Estou aqui com o livro de David Benatar o qual, muitos sabem, tenta demonstrar simplesmente uma coisa: a vida senciente é uma espécie de erro da natureza. Tenho uma vontade danada de lê-lo com maior propriedade.
Contudo ainda fico um pouco receoso se depois eu venha a me sentir muito mal, sentindo que perdi muito tempo com algo que somente me fez mal.
Porque esse autor traça algumas perspectivas nada otimistas em relação ao valor da vida senciente. Ele apregoa que o mais ético seria uma extinção gradativa, e o mais indolor possível, da espécie humana, por meio da cessação da reprodução, ou seja: o antinatalismo.
Resumindo: a conclusão desse autor é que a espécie humana causou muitos males na história da vida senciente no planeta Terra. A quantidade de sofrimento existente em nosso planeta multiplicou-se de modo significativo depois do surgimento e florescimento de nossa espécie. Então desse modo ele conclui que o mais ético é o fim da espécie humana.
Por outro lado, fico bastante tranquilo em imaginar que qualquer tipo de concepção parecida pode até se me demonstrar como incontestável, mas que acaba perdendo qualquer tipo de força, ou validade pessoal, em dois eixos básicos de minha vida.
O primeiro é ético, o qual deixa claro para mim o meu dever, de modo geral, de viver, e bem, mesmo que minha vida não esteja, no final das contas, sendo sentida por mim como uma boa vida. Porque o principal pra mim não é esse ponto, se a minha vida é boa ou ruim, mas se não é definitiva e indefinidamente insuportável. Enquanto percebo que existem horizontes de suportabilidade, mesmo com a demonstração lógica de que a vida seja, por exemplo, inerentemente ruim, de modo geral penso que vale a pena, porque vale a pena continuar cuidando das pessoas que cuido, divulgando as coisas que penso, investigando e descobrindo alguns conhecimentos ou informações que podem ser úteis a algumas pessoas: fazendo as atividades que já faço, e que eu acho que são importantes para um certo número de pessoas.
Esse ponto para mim está relacionado a um dever.

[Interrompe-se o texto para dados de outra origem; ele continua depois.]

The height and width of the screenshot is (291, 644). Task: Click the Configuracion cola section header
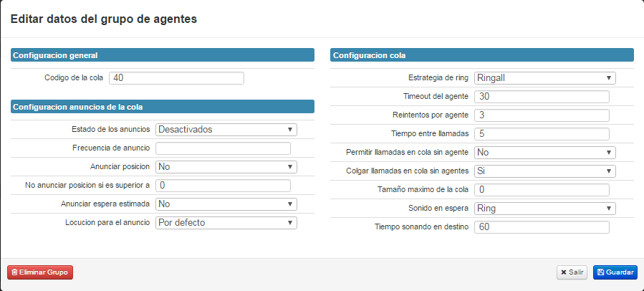pos(482,55)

Está mais voltado para um componente ético, de relação com outras pessoas. E por outro lado também existe o componente mais egoístico, o qual diz respeito à fruição, ao prazer de estar vivendo e convivendo com as pessoas, o qual não é completamente desconectado do que costumamos chamar de princípios éticos.
E como atualmente estou numa fase muito boa, sentido que minha vida é uma vida boa, fica muito difícil eu ficar deprimido com ideias como a de David Benatar, por mais que elas sejam verossímeis. E mesmo que eu ficasse um pouco deprimido, a noção de dever pra mim é tão forte que isso não implica em qualquer tipo de tendência suicida, por exemplo.

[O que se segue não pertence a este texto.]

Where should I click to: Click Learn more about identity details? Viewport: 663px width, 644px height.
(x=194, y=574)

E o mais interessante: essa noção de dever confere à minha vida bastante dureza, mas também muita aceitação do próprio sofrimento inerente, e bastante poeticidade e beleza.
E quando falo em sofrimento inerente não estou fazendo um elogio do sofrimento, ou tentando dizer que qualquer tipo de sofrimento seja útil, ou qualquer coisa tola parecida. Trata-se simplesmente da aceitação de que essa vida, de modo geral, para a grande maioria dos seres sencientes, é mesmo muito sofrida, dura, e que isso tem uma ressonância bastante significativa em praticamente todos nós, por mais que façamos uso da negação disso.